I recently bought Game Programming Gems 2 and was captivated by an article titled ‘Micro-Threads for Game Object AI’.
A really neat technique is describes that can performing very fast cooperative multitasking, also sometimes referred to as co routines. The heart of this technique involves manipulating the processor stack pointer to switch between multiple contexts of execution. Its very similar in concept to true multitasking, however each thread decides when to share the processor. The concept is simple enough, but really so powerful and radically different from many other techniques for AI I have used. I knew I would have to program up a text to play with this idea. Using this method, each object in my game can pretend it is running in its own thread and I am sure this can find application elsewhere too.
The article provides a nice description, but doesn’t provide enough information to directly copy an implementation, and my copy arrived without the CD, but that is fine however and I am having fun of working it out my own. I have made a few projects in the past which manipulated the CPU registers to perform various tricks, so I can build upon that knowledge.
My first implementation appeared to operate correctly until exit where my call to delete threw up an assert. This is because the fake stack was getting sprayed with bad data somehow from within my virtual thread. I will be spending lots of time in the debugger until I find out the cause.
I believe that the debug run time version of printf() is writing past the end of the 1kb stack, causing a buffer overflow. Hmm….
I went back and read the article all over again and there were many hints that I simply didn’t have enough stack space at all. The author also proposed a very nice improvement, where we effectively extend the stack size by copying each micro thread into much larger stack before execution. Thus the Micro Thread code can make use of a large stack space, but individually they only take up a small amount of space. After execution, we extract the smaller part of the stack again. This places the limitation that _yield() cant be called deep in some code in the thread, but that is hardly a restriction at all.
Here is my demo code for anyone that want to have a look at its implementation. I wrapped it up with a little API as well so it should be somewhat readable.
My brain must have been thinking of improvements overnight since I woke up with three ideas I had to experiment with. In each case it was to address the stability and protect against stack overflows. The most major improvement is the use of VirtualProtect(), which is used here to set the bottom of the shared stack region to a guard page. This wastes 4k of stack space, but it is well worth it since now a nice exception is thrown if we write to the stack anywhere in the bottom 4k.
The second improvement, is to check the value of the stack pointer upon return from a micro thread. If it falls within the space allocated to each thread then everything is fine, otherwise we will need to allocate more stack space for that thread. If this check fails, and esp lies outside of our thread space, then we can be sure that we wont be saving all of that threads state during the task switch.
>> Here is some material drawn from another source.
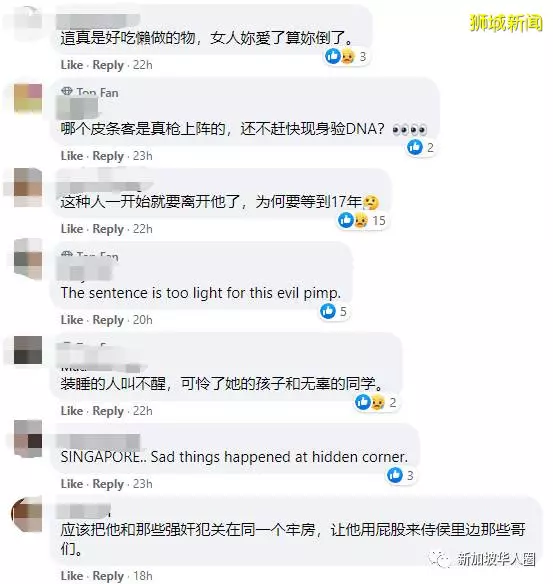Open the thumbs-up reaction icon with count 5
Viewport: 553px width, 584px height.
328,311
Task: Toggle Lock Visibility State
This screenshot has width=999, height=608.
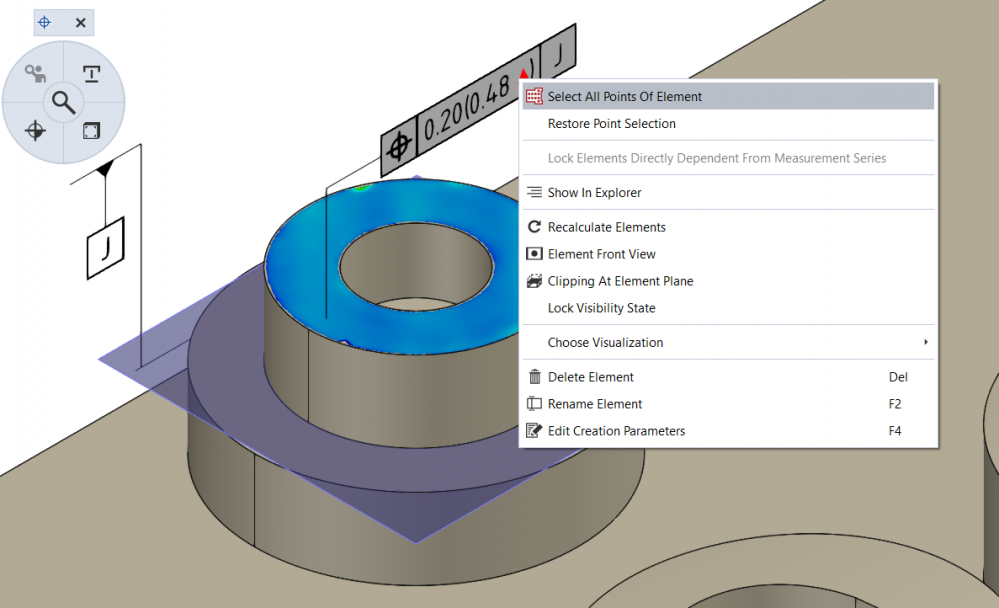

That would lead to very very bad things.
A final improvement is to address what happen when the micro thread function returns. Currently, there is no return address on the stack, so execution could jump literally anywhere.
The solution is to ensure that we have a valid address for this function to return to. We can set the return address to a custom function that can handle the situation on one of two ways. We can setup the stack and processor state so that it will execute the micro thread function once more, thus it will feel like our micro thread function is permanently called. Alternatively we can mark that thread as finished, switch back to our main thread, and then kill the micro thread cleanly. Since both options have merit, I will implement both of then and let the user specify the handling during thread creation.
I am now playing with Vectored Exception handlers to see if I can recover from stack overflows, and automatically terminate a malfunctioning thread. I have confirmed that an exception is being thrown when I intentionally overflow the stack from within a micro thread. It shouldn’t be too hard to switch the context back from within a vectored exception handler. I remember having played around with something similar, having self modifying code from an exception handler if a debugger is detected. According to the original article, it states that structured exceptions no longer work correctly from micro threads since no handlers are on the stack, perhaps this is something I can look into addressing also.
Here is the latest version of the library provided as a source release. The vectored exception handler really works amazingly well, terminating any micro thread that attempts to overwrite its stack. If a micro thread returns from its function, the thread will terminate as well. There are many more stability improvements and validity check making this quite a viable option for use in any project now. I have included a small test program also so that the functionality can be demonstrated.